ABOUT THIS EXERCISE. Below is a block of data; give all of it again word for word.
(Beginning of MATERIAL SHOWN)
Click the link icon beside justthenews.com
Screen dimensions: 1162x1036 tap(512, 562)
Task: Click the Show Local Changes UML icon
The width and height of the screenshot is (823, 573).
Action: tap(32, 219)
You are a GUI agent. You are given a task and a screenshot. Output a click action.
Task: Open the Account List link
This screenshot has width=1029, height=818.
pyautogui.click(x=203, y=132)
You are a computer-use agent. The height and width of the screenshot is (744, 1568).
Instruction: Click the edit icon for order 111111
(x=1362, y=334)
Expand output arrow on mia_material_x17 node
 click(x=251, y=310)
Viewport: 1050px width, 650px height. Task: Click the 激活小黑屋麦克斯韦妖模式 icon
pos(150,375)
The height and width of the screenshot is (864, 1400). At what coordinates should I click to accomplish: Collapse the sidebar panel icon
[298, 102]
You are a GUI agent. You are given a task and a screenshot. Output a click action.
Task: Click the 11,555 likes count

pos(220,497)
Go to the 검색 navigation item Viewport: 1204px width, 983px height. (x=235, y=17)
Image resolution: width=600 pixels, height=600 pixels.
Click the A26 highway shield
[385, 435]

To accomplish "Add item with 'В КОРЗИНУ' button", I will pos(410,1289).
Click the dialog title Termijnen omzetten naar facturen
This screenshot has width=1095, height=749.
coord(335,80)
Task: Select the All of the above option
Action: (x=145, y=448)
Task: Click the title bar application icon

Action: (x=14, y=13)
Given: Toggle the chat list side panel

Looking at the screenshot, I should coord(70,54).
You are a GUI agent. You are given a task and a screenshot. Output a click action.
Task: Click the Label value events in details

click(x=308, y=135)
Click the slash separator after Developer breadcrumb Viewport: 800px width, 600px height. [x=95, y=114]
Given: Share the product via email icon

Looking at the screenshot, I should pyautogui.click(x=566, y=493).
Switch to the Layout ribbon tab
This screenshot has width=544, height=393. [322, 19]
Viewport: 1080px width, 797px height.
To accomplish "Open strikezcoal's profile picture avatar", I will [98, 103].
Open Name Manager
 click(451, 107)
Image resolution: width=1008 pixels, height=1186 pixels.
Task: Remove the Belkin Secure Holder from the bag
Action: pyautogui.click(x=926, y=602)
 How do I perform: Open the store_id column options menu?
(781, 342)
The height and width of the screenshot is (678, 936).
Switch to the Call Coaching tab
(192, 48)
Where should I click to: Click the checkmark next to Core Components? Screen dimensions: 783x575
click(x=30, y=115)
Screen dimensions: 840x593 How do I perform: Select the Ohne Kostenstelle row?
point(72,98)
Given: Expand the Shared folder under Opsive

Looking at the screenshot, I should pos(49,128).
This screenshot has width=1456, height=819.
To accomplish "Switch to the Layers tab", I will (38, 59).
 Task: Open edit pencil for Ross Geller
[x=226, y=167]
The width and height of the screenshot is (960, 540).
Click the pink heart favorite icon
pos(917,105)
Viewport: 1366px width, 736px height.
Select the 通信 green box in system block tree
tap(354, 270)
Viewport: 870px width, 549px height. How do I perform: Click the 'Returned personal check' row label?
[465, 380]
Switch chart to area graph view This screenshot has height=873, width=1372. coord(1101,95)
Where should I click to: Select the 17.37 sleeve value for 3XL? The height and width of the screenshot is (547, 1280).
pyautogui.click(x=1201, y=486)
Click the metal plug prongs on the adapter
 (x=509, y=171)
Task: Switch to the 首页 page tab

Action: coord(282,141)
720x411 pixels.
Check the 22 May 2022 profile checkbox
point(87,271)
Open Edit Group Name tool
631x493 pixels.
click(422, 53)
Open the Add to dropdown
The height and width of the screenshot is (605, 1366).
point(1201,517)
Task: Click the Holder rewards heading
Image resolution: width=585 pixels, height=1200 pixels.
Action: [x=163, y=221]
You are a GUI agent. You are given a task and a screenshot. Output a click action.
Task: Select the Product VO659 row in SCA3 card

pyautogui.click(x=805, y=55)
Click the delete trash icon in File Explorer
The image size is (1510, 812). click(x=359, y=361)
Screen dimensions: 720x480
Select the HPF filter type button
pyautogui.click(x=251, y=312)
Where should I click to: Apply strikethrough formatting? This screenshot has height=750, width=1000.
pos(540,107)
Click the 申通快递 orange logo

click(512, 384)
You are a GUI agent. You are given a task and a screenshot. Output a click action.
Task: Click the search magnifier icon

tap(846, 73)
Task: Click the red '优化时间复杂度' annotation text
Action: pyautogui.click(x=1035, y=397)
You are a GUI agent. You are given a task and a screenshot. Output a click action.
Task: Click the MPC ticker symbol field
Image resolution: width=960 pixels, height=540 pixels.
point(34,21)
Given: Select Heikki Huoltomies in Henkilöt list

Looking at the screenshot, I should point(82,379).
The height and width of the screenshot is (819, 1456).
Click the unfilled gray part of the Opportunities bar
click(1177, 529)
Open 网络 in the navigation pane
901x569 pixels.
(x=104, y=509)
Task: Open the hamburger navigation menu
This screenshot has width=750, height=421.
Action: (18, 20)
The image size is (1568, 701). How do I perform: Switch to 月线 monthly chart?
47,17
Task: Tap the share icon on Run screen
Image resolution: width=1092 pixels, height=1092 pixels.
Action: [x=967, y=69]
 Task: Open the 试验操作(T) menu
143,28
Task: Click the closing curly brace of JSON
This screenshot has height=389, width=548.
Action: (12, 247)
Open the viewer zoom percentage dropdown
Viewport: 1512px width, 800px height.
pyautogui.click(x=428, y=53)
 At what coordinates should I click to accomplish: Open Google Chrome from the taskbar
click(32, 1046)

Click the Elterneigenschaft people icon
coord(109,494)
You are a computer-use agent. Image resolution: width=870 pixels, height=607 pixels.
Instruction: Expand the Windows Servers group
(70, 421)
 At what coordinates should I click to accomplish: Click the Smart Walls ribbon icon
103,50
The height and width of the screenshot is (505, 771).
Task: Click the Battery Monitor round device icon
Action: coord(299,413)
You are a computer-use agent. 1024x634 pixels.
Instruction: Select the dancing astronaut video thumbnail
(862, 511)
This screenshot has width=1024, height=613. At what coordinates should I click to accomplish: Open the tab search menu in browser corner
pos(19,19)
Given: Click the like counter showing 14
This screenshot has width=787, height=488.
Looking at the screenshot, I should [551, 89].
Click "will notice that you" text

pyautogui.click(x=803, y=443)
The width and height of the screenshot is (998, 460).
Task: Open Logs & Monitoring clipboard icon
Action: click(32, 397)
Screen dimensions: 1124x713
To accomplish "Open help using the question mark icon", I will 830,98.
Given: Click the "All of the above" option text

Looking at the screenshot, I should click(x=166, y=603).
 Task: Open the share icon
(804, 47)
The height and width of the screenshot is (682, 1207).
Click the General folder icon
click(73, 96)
(End of MATERIAL SHOWN)
TASK ANSWER.
Click the link icon beside justthenews.com
Screen dimensions: 1162x1036 tap(512, 562)
Task: Click the Show Local Changes UML icon
The width and height of the screenshot is (823, 573).
Action: tap(32, 219)
You are a GUI agent. You are given a task and a screenshot. Output a click action.
Task: Open the Account List link
This screenshot has width=1029, height=818.
pyautogui.click(x=203, y=132)
You are a computer-use agent. The height and width of the screenshot is (744, 1568).
Instruction: Click the edit icon for order 111111
(x=1362, y=334)
Expand output arrow on mia_material_x17 node
 click(x=251, y=310)
Viewport: 1050px width, 650px height. Task: Click the 激活小黑屋麦克斯韦妖模式 icon
pos(150,375)
The height and width of the screenshot is (864, 1400). At what coordinates should I click to accomplish: Collapse the sidebar panel icon
[298, 102]
You are a GUI agent. You are given a task and a screenshot. Output a click action.
Task: Click the 11,555 likes count

pos(220,497)
Go to the 검색 navigation item Viewport: 1204px width, 983px height. (x=235, y=17)
Image resolution: width=600 pixels, height=600 pixels.
Click the A26 highway shield
[385, 435]

To accomplish "Add item with 'В КОРЗИНУ' button", I will pos(410,1289).
Click the dialog title Termijnen omzetten naar facturen
This screenshot has width=1095, height=749.
coord(335,80)
Task: Select the All of the above option
Action: (x=145, y=448)
Task: Click the title bar application icon

Action: (x=14, y=13)
Given: Toggle the chat list side panel

Looking at the screenshot, I should coord(70,54).
You are a GUI agent. You are given a task and a screenshot. Output a click action.
Task: Click the Label value events in details

click(x=308, y=135)
Click the slash separator after Developer breadcrumb Viewport: 800px width, 600px height. [x=95, y=114]
Given: Share the product via email icon

Looking at the screenshot, I should pyautogui.click(x=566, y=493).
Switch to the Layout ribbon tab
This screenshot has width=544, height=393. [322, 19]
Viewport: 1080px width, 797px height.
To accomplish "Open strikezcoal's profile picture avatar", I will [98, 103].
Open Name Manager
 click(451, 107)
Image resolution: width=1008 pixels, height=1186 pixels.
Task: Remove the Belkin Secure Holder from the bag
Action: pyautogui.click(x=926, y=602)
 How do I perform: Open the store_id column options menu?
(781, 342)
The height and width of the screenshot is (678, 936).
Switch to the Call Coaching tab
(192, 48)
Where should I click to: Click the checkmark next to Core Components? Screen dimensions: 783x575
click(x=30, y=115)
Screen dimensions: 840x593 How do I perform: Select the Ohne Kostenstelle row?
point(72,98)
Given: Expand the Shared folder under Opsive

Looking at the screenshot, I should pos(49,128).
This screenshot has width=1456, height=819.
To accomplish "Switch to the Layers tab", I will (38, 59).
 Task: Open edit pencil for Ross Geller
[x=226, y=167]
The width and height of the screenshot is (960, 540).
Click the pink heart favorite icon
pos(917,105)
Viewport: 1366px width, 736px height.
Select the 通信 green box in system block tree
tap(354, 270)
Viewport: 870px width, 549px height. How do I perform: Click the 'Returned personal check' row label?
[465, 380]
Switch chart to area graph view This screenshot has height=873, width=1372. coord(1101,95)
Where should I click to: Select the 17.37 sleeve value for 3XL? The height and width of the screenshot is (547, 1280).
pyautogui.click(x=1201, y=486)
Click the metal plug prongs on the adapter
 (x=509, y=171)
Task: Switch to the 首页 page tab

Action: coord(282,141)
720x411 pixels.
Check the 22 May 2022 profile checkbox
point(87,271)
Open Edit Group Name tool
631x493 pixels.
click(422, 53)
Open the Add to dropdown
The height and width of the screenshot is (605, 1366).
point(1201,517)
Task: Click the Holder rewards heading
Image resolution: width=585 pixels, height=1200 pixels.
Action: [x=163, y=221]
You are a GUI agent. You are given a task and a screenshot. Output a click action.
Task: Select the Product VO659 row in SCA3 card

pyautogui.click(x=805, y=55)
Click the delete trash icon in File Explorer
The image size is (1510, 812). click(x=359, y=361)
Screen dimensions: 720x480
Select the HPF filter type button
pyautogui.click(x=251, y=312)
Where should I click to: Apply strikethrough formatting? This screenshot has height=750, width=1000.
pos(540,107)
Click the 申通快递 orange logo

click(512, 384)
You are a GUI agent. You are given a task and a screenshot. Output a click action.
Task: Click the search magnifier icon

tap(846, 73)
Task: Click the red '优化时间复杂度' annotation text
Action: pyautogui.click(x=1035, y=397)
You are a GUI agent. You are given a task and a screenshot. Output a click action.
Task: Click the MPC ticker symbol field
Image resolution: width=960 pixels, height=540 pixels.
point(34,21)
Given: Select Heikki Huoltomies in Henkilöt list

Looking at the screenshot, I should point(82,379).
The height and width of the screenshot is (819, 1456).
Click the unfilled gray part of the Opportunities bar
click(1177, 529)
Open 网络 in the navigation pane
901x569 pixels.
(x=104, y=509)
Task: Open the hamburger navigation menu
This screenshot has width=750, height=421.
Action: (18, 20)
The image size is (1568, 701). How do I perform: Switch to 月线 monthly chart?
47,17
Task: Tap the share icon on Run screen
Image resolution: width=1092 pixels, height=1092 pixels.
Action: [x=967, y=69]
 Task: Open the 试验操作(T) menu
143,28
Task: Click the closing curly brace of JSON
This screenshot has height=389, width=548.
Action: (12, 247)
Open the viewer zoom percentage dropdown
Viewport: 1512px width, 800px height.
pyautogui.click(x=428, y=53)
 At what coordinates should I click to accomplish: Open Google Chrome from the taskbar
click(32, 1046)

Click the Elterneigenschaft people icon
coord(109,494)
You are a computer-use agent. Image resolution: width=870 pixels, height=607 pixels.
Instruction: Expand the Windows Servers group
(70, 421)
 At what coordinates should I click to accomplish: Click the Smart Walls ribbon icon
103,50
The height and width of the screenshot is (505, 771).
Task: Click the Battery Monitor round device icon
Action: coord(299,413)
You are a computer-use agent. 1024x634 pixels.
Instruction: Select the dancing astronaut video thumbnail
(862, 511)
This screenshot has width=1024, height=613. At what coordinates should I click to accomplish: Open the tab search menu in browser corner
pos(19,19)
Given: Click the like counter showing 14
This screenshot has width=787, height=488.
Looking at the screenshot, I should [551, 89].
Click "will notice that you" text

pyautogui.click(x=803, y=443)
The width and height of the screenshot is (998, 460).
Task: Open Logs & Monitoring clipboard icon
Action: click(32, 397)
Screen dimensions: 1124x713
To accomplish "Open help using the question mark icon", I will 830,98.
Given: Click the "All of the above" option text

Looking at the screenshot, I should click(x=166, y=603).
 Task: Open the share icon
(804, 47)
The height and width of the screenshot is (682, 1207).
Click the General folder icon
click(73, 96)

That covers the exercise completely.